Die Menschen taten mit den Dämonen dasselbe wie mit den Engeln: wie sie hier von Ewigkeit her an vollkommene Wesen glaubten, so nahmen sie dort niedere Geister für ewig verworfene Wesen. Der Sinn des Wortes Dämon erstreckt sich also in Wahrheit über die unreinen Geister überhaupt, die allerdings oft nicht besser sind als was ihr Name bedeutet, jedoch mit dem Unterschied, dass ihr Zustand nur ein vorübergehender ist. Es sind unvollkommene Geister, die gegen ihre Prüfungen murren, und sie dadurch verlängern, die aber einst ans Ziel gelangen, wenn sie dazu den Willen haben werden.


Man könnte also den Ausdruck Dämon mit dieser Einschränkung gelten lassen: da er aber jetzt in einem ausschließlichen Sinn gebraucht wird, so könnte er zu Missverständnissen führen, indem er zum Glauben an das Dasein von Wesen verleitete, die speziell zum Bösen geschaffen wären.

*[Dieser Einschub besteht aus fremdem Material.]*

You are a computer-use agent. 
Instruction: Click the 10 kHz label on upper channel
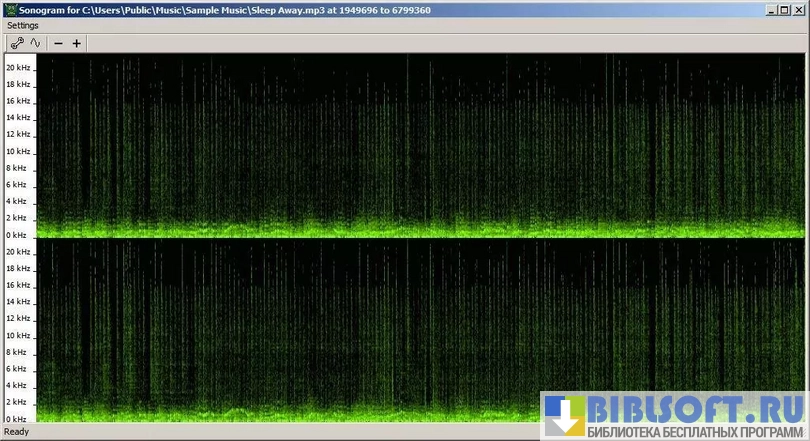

Was Satan betrifft, so ist er offenbar eine allegorische Personifikation des Bösen: denn es lässt sich unmöglich ein böses Wesen annehmen, das ebenbürtig mit der Gottheit ringt und das nichts anderes zu tun hätte, als ihren Plänen entgegenzuwirken. Wie der Mensch Figuren und Bilder braucht, um seine Einbildungskraft zu beschäftigen, so stellte er die unkörperlichen Wesen in einer stofflichen Gestalt und mit Eigenschaften dar, die ihre Vorzüge oder Fehler bedeuten sollen. So malten die Alten, da sie die Zeit personifizieren wollten, dieselbe in der Gestalt eines Greises mit Sense und Sanduhr. Eine Jünglingsgestalt wäre widersprechend gewesen. Ebenso verhält es sich mit den Allegorien des Glücks, der Wahrheit u.a.m.. Die Neueren stellten Engel oder reine Geister mit strahlendem Antlitz, weißen Flügeln als Symbol der Reinheit dar, den Satan mit Hörnern, Krallen und den Attributen der Bestialität, den Symbolen der niedrigen Leidenschaften. Das gemeine Volk, das die Dinge buchstäblich nimmt, erblickte in all dem eine wirkliche Person, sowie es einst den Saturn in der Allegorie der Zeit zu sehen glaubte.